====== Data shown ======

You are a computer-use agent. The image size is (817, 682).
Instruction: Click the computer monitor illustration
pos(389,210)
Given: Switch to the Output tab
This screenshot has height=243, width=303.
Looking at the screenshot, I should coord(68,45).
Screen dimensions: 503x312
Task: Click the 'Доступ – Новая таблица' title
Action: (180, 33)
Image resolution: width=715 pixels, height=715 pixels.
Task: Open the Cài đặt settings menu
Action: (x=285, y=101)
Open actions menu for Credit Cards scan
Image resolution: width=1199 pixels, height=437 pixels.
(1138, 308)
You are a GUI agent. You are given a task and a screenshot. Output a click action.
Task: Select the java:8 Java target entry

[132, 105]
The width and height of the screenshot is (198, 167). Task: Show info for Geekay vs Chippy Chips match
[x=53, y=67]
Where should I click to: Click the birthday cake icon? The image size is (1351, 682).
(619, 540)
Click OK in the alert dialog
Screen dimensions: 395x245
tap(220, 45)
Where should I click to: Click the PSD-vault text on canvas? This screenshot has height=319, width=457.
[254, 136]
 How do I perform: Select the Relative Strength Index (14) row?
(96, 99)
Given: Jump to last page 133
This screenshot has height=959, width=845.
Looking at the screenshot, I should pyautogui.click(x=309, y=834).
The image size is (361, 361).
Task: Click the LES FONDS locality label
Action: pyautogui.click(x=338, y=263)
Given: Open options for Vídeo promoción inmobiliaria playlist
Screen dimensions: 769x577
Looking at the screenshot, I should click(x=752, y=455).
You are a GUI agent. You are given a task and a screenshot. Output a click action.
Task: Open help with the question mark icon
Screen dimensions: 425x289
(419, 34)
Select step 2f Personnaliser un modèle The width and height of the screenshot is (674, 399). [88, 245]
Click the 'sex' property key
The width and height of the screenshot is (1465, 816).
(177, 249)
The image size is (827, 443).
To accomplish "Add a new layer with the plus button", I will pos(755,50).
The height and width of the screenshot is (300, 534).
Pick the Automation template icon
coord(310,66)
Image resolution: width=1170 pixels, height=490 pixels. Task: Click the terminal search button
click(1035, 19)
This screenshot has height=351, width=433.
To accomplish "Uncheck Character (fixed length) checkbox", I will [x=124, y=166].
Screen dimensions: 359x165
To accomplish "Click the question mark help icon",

======

» What the task asks
Search the records for the string "with" and report each line that has it.

» Reply
Task: Open help with the question mark icon
To accomplish "Add a new layer with the plus button", I will pos(755,50).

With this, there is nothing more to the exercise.